- _Provided entries_
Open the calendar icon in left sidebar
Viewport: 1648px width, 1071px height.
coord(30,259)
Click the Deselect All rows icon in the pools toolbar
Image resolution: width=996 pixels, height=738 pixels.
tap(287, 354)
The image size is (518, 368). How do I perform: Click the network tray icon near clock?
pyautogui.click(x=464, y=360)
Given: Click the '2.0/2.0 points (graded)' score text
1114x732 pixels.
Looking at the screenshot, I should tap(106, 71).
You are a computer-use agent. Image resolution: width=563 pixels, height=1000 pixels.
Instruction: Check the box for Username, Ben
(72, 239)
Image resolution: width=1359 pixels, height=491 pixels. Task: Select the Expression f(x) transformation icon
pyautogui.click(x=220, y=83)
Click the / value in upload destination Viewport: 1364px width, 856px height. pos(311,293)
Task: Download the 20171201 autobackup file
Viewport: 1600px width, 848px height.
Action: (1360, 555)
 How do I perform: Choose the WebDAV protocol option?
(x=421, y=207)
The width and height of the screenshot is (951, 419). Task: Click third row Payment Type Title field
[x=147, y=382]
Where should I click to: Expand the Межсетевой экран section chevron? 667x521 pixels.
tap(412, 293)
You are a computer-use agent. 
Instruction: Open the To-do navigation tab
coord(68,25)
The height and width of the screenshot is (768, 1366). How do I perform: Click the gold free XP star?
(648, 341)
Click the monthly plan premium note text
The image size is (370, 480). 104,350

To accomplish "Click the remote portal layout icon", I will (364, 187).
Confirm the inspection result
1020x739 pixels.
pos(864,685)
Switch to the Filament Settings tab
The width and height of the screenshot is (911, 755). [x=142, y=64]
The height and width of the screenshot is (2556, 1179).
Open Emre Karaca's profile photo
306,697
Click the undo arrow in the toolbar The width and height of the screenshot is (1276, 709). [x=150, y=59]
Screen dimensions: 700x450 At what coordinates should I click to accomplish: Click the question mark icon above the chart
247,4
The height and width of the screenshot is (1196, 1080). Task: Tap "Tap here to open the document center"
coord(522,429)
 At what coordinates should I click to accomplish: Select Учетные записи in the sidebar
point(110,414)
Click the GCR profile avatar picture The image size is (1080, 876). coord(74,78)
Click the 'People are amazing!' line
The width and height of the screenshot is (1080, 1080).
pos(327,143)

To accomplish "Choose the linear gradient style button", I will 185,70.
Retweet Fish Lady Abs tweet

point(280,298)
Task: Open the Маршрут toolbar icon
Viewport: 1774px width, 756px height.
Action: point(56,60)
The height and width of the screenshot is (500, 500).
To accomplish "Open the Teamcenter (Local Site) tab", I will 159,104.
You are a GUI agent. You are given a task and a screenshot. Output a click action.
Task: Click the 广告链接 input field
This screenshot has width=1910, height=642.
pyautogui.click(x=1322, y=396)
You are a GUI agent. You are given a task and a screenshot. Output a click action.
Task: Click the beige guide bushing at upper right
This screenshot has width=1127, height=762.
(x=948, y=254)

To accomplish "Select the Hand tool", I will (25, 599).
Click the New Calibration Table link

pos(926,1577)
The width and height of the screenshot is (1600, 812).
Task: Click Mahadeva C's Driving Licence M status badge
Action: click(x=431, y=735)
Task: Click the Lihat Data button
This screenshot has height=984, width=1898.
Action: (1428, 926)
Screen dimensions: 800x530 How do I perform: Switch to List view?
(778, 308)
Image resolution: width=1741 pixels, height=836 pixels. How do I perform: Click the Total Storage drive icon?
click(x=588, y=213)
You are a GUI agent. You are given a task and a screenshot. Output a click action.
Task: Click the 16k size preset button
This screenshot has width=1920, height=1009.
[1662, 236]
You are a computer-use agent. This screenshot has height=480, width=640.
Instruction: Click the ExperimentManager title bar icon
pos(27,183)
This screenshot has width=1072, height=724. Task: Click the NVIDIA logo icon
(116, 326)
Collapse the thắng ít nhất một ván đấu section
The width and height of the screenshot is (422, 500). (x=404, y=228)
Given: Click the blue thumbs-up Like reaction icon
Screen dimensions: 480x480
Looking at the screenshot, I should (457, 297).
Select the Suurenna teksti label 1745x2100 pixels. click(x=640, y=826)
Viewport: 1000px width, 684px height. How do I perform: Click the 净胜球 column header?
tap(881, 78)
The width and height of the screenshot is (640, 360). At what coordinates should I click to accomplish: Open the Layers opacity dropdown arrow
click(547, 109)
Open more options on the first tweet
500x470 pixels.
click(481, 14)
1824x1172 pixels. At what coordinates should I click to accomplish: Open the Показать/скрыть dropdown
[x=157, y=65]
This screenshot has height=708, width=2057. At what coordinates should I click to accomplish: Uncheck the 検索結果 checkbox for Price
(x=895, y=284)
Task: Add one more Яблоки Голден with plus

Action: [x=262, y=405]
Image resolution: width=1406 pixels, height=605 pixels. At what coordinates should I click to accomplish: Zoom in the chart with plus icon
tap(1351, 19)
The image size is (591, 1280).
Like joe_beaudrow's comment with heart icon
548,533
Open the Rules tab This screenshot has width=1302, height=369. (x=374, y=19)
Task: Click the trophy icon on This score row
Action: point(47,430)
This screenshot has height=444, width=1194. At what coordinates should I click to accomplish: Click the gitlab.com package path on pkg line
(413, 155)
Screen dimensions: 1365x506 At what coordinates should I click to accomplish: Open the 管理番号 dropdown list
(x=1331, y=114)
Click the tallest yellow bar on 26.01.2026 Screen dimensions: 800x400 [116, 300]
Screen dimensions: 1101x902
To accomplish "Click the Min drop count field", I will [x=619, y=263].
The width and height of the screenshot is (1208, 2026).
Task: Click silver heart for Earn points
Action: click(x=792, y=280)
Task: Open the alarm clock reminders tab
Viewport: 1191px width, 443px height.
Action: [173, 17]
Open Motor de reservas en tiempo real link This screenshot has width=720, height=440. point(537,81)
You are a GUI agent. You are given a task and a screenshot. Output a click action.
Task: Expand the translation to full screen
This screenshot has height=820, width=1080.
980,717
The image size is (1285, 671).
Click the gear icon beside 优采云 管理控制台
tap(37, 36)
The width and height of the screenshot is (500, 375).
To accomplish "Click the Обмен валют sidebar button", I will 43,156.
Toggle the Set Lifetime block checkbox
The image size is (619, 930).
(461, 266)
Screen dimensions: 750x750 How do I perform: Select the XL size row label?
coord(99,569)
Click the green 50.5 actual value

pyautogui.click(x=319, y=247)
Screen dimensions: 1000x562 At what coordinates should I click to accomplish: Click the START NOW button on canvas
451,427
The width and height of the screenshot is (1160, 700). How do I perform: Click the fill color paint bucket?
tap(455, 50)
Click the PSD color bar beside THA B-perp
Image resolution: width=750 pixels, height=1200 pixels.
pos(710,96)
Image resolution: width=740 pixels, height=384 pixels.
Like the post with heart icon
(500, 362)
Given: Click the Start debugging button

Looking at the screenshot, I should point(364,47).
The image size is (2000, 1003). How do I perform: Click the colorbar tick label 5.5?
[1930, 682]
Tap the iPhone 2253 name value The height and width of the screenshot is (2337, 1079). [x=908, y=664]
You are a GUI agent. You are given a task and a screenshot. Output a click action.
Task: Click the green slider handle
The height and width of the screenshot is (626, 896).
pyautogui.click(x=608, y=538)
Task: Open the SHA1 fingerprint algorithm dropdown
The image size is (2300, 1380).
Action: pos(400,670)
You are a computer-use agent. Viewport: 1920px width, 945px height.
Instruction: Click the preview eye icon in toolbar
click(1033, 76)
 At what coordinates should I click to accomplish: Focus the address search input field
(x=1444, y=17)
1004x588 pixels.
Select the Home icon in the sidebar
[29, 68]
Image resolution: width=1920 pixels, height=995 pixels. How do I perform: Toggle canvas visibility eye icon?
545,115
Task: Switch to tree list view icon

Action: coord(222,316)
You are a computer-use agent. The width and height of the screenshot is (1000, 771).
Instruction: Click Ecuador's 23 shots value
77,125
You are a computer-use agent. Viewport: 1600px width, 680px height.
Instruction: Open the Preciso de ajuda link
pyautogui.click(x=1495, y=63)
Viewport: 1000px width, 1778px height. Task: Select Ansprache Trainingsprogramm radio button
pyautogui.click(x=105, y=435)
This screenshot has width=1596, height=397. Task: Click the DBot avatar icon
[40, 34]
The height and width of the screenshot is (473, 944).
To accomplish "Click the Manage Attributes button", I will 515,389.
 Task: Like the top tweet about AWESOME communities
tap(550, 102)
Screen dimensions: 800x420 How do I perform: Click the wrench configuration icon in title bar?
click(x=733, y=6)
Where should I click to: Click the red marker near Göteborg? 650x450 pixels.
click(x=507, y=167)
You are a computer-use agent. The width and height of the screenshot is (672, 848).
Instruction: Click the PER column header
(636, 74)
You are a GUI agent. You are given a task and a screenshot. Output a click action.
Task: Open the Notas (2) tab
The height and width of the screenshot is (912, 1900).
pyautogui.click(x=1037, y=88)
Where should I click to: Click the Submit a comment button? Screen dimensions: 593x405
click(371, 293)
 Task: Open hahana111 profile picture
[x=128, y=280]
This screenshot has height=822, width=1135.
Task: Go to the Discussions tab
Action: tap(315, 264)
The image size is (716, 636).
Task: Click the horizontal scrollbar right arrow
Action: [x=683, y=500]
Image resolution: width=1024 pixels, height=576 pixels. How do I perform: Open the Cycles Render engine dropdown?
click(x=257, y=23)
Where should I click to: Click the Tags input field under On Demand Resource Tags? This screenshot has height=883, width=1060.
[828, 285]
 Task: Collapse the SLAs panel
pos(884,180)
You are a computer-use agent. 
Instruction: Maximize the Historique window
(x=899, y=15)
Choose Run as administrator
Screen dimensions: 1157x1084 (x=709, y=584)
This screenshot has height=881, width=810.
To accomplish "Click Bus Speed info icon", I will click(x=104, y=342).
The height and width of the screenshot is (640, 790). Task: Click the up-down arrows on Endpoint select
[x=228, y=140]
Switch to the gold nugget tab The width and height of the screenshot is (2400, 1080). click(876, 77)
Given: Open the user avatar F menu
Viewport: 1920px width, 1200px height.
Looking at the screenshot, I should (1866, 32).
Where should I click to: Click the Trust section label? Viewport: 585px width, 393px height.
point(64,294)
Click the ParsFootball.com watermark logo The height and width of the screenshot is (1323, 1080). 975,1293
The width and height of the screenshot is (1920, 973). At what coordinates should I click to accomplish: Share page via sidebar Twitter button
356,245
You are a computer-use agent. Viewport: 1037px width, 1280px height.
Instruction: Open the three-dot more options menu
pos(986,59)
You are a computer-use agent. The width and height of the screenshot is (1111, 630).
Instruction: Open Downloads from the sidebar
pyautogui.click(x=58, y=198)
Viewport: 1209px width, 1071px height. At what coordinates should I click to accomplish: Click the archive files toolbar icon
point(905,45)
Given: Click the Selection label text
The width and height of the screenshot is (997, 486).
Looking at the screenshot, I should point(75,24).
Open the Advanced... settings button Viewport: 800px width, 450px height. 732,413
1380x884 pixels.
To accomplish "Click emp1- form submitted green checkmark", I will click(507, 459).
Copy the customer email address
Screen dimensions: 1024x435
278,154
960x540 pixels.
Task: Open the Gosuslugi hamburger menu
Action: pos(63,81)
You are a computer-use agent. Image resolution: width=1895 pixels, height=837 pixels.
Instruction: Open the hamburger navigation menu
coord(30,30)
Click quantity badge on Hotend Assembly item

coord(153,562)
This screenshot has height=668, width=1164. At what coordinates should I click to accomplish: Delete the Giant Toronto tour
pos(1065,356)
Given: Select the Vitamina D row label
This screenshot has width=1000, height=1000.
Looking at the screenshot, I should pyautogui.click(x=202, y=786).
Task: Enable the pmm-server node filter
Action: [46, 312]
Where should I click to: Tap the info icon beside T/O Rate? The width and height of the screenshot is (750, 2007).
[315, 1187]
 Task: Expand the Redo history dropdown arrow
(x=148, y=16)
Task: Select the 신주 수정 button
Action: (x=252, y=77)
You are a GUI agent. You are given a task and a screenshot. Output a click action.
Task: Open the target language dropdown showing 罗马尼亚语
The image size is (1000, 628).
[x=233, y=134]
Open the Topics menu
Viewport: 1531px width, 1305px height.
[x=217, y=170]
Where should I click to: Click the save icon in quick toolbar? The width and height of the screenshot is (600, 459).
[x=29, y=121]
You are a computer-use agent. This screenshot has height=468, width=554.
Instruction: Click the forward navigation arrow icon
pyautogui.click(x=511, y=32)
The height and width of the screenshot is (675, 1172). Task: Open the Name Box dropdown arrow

- _Exercise aim_
Please transcribe only the lines in the records above running from the line that has "Screen dimensions: 800x420" through the line that has "Task: Open the Notas (2) tab", both included, exactly as they appear.

- _Expected answer_
Screen dimensions: 800x420 How do I perform: Click the wrench configuration icon in title bar?
click(x=733, y=6)
Where should I click to: Click the red marker near Göteborg? 650x450 pixels.
click(x=507, y=167)
You are a computer-use agent. The width and height of the screenshot is (672, 848).
Instruction: Click the PER column header
(636, 74)
You are a GUI agent. You are given a task and a screenshot. Output a click action.
Task: Open the Notas (2) tab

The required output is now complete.